━━━ Exercise data ━━━

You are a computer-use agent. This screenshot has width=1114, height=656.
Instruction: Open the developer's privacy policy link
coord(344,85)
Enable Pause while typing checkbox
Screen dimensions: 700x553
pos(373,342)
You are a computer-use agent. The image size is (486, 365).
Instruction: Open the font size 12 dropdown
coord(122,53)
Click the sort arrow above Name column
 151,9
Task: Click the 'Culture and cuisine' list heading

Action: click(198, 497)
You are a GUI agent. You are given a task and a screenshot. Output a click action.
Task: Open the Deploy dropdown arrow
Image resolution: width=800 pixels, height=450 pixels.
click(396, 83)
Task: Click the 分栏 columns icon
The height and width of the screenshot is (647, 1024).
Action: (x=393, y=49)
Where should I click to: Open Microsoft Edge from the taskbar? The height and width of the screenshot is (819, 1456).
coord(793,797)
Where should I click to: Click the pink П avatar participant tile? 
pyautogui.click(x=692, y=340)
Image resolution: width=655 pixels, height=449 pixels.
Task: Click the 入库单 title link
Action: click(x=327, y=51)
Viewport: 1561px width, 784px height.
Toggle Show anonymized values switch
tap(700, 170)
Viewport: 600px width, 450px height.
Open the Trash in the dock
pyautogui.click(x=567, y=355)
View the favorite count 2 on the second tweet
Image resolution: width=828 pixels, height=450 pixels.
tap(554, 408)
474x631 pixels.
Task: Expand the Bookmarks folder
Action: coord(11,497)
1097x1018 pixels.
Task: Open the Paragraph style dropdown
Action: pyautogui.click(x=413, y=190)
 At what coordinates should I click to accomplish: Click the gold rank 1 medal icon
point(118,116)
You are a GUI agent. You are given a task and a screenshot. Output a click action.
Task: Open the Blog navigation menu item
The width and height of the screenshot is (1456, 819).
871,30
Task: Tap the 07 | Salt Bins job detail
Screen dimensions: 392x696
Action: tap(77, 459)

━━━

__About this task__
Retype the listing exactly.

__Problem solution__
You are a computer-use agent. This screenshot has width=1114, height=656.
Instruction: Open the developer's privacy policy link
coord(344,85)
Enable Pause while typing checkbox
Screen dimensions: 700x553
pos(373,342)
You are a computer-use agent. The image size is (486, 365).
Instruction: Open the font size 12 dropdown
coord(122,53)
Click the sort arrow above Name column
 151,9
Task: Click the 'Culture and cuisine' list heading

Action: click(198, 497)
You are a GUI agent. You are given a task and a screenshot. Output a click action.
Task: Open the Deploy dropdown arrow
Image resolution: width=800 pixels, height=450 pixels.
click(396, 83)
Task: Click the 分栏 columns icon
The height and width of the screenshot is (647, 1024).
Action: (x=393, y=49)
Where should I click to: Open Microsoft Edge from the taskbar? The height and width of the screenshot is (819, 1456).
coord(793,797)
Where should I click to: Click the pink П avatar participant tile? 
pyautogui.click(x=692, y=340)
Image resolution: width=655 pixels, height=449 pixels.
Task: Click the 入库单 title link
Action: click(x=327, y=51)
Viewport: 1561px width, 784px height.
Toggle Show anonymized values switch
tap(700, 170)
Viewport: 600px width, 450px height.
Open the Trash in the dock
pyautogui.click(x=567, y=355)
View the favorite count 2 on the second tweet
Image resolution: width=828 pixels, height=450 pixels.
tap(554, 408)
474x631 pixels.
Task: Expand the Bookmarks folder
Action: coord(11,497)
1097x1018 pixels.
Task: Open the Paragraph style dropdown
Action: pyautogui.click(x=413, y=190)
 At what coordinates should I click to accomplish: Click the gold rank 1 medal icon
point(118,116)
You are a GUI agent. You are given a task and a screenshot. Output a click action.
Task: Open the Blog navigation menu item
The width and height of the screenshot is (1456, 819).
871,30
Task: Tap the 07 | Salt Bins job detail
Screen dimensions: 392x696
Action: tap(77, 459)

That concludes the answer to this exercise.